C'mon, let's try to keep it civil. Even if folks don't agree, we don't need to go into personal attacks; it does no favors to the way your side of the debate comes across, for one thing.
I don't care personally if another player uses Cactbot to help them; there are mechanics that are painful for colorblind folks, there are folks who are trying to learn the fight and want guidance without having to ask someone to raid call, etc. I'm not going to begrudge them that.
Where it becomes an issue for me is when their use of Cactbot negatively impacts my experience. And whether or not folks in this thread agree on the matter of Cactbot itself, I hope we can all agree that "a member of my static refused to raid on patch day because Cactbot wouldn't work, thus inconveniencing seven other players" would count as one of those situations.

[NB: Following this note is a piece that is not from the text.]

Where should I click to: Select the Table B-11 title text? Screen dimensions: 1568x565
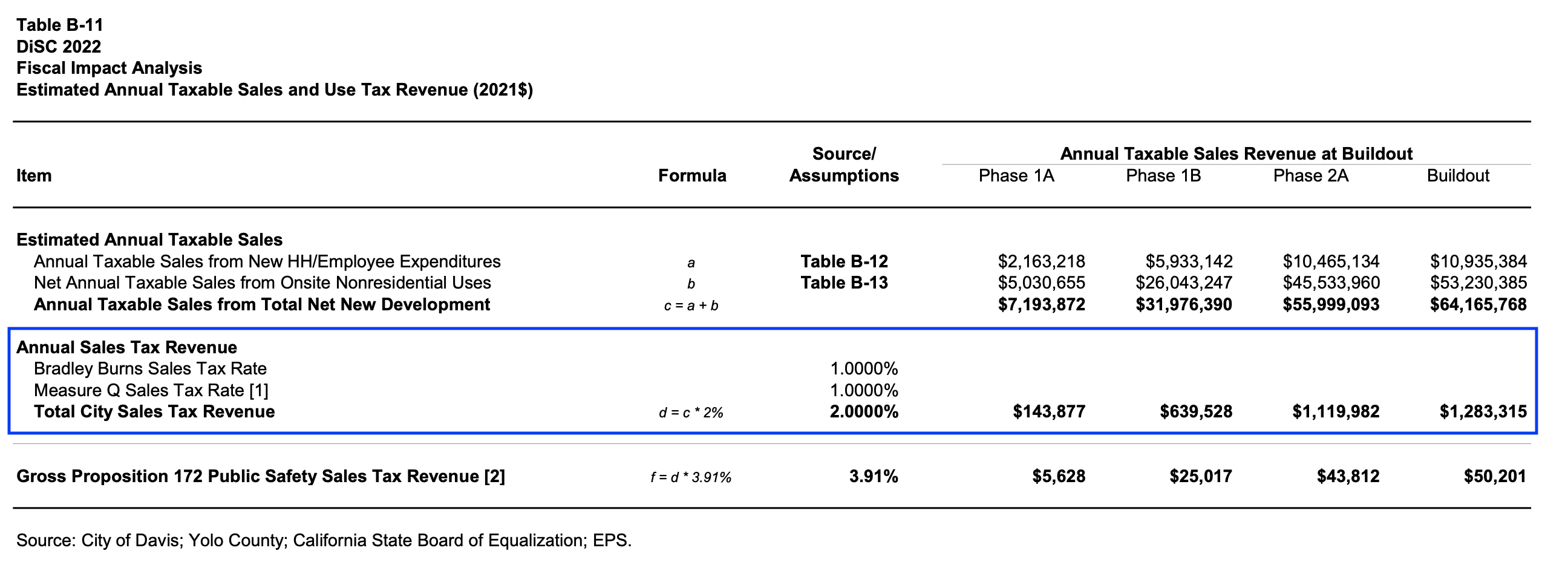pos(60,25)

When you join a static you commit to showing up at a specific time regularly. And sometimes RL happens, sure, but if you bail on the group and leave seven other people in the lurch consistently, that's a problem.
When someone becomes reliant on an external guide—whether an automated one like Cactbot, or an organic non-bot (so far as you can prove, fleshlings) raid-caller like me—that can become a problem. But I'd argue the root of that problem isn't Cactbot (or the raid-caller), rather how the person uses them.
It merely becomes an issue more often with Cactbot because of the fact that it stops working on patch days.
If you use Cactbot as a sanity check on your own read of mechanics, and can raid on patch days just fine, no issue. If you rely on Cactbot but are doing the tier in PF and just choose not to raid when it doesn't work... well, I think you're using it wrong, but if you aren't causing problems for others it doesn't matter.
But if you are part of a static, and demand others deviate from your agreed-upon schedule when Cactbot doesn't work, I would hope we can all agree that actually does count as a problem.